Ned Rorem

Ned Miller Rorem (October 23, 1923 – November 18, 2022) was an American composer of contemporary classical music and a writer. Best known for his art songs, which number over 500, Rorem was considered the leading American of his time writing in the genre. Frequently described as a neoromantic composer, he showed limited interest in the emerging modernist aesthetic of his lifetime. As a writer, he kept—and later published—numerous diaries in which he spoke candidly of his exchanges and relationships with many cultural figures of America and France.

Born in Richmond, Indiana, Rorem found an early interest in music, studying with Margaret Bonds and Leo Sowerby. He developed a strong enthusiasm for French music and received mentorship from Aaron Copland and Virgil Thomson, among others. After two productive years in Morocco, Rorem was hosted by the arts patron Marie-Laure de Noailles in Paris, where he was influenced by the neoclassicist group Les Six, particularly Francis Poulenc and Darius Milhaud. He returned to America in around 1957, establishing himself as a prominent composer and receiving regular commissions.
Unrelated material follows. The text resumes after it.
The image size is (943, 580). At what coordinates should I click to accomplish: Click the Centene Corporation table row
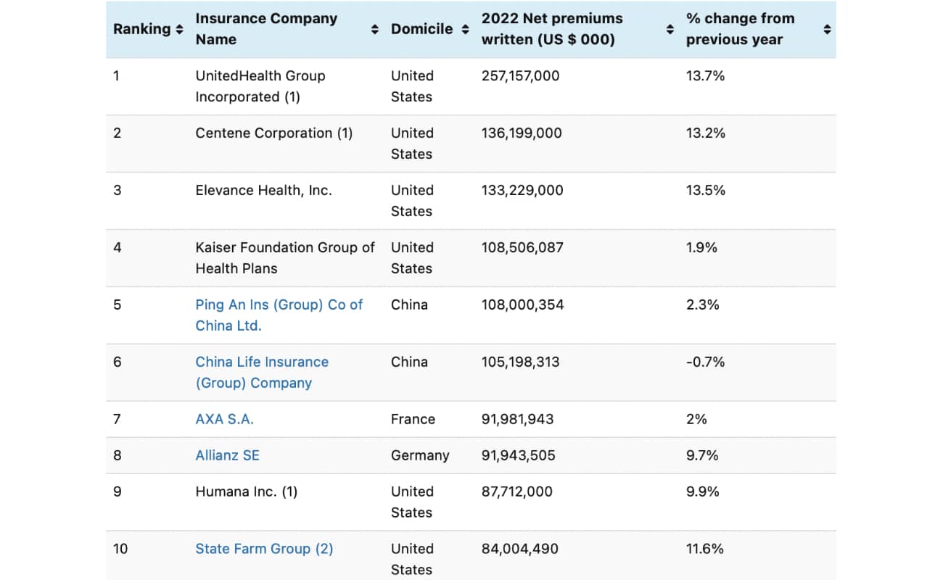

For the American Bicentennial, he worked on seven different commissions concurrently, among which was Air Music: Ten Etudes for Orchestra, which won a Pulitzer Prize for Music in 1976.

Much of Rorem’s life was spent with his lifelong partner James Holmes, between his apartment in New York and house in Nantucket. From 1980 onwards he taught at the Curtis Institute, where his students included Daron Hagen and Jennifer Higdon. He wrote the large-scale song cycle Evidence of Things Not Seen (1997) to 36 texts by 24 writers, for the New York Festival of Song. It is considered by commentators and Rorem himself to be his magnum opus. Much of his later compositions were devoted to concertante and his final major work was the opera Our Town (2006).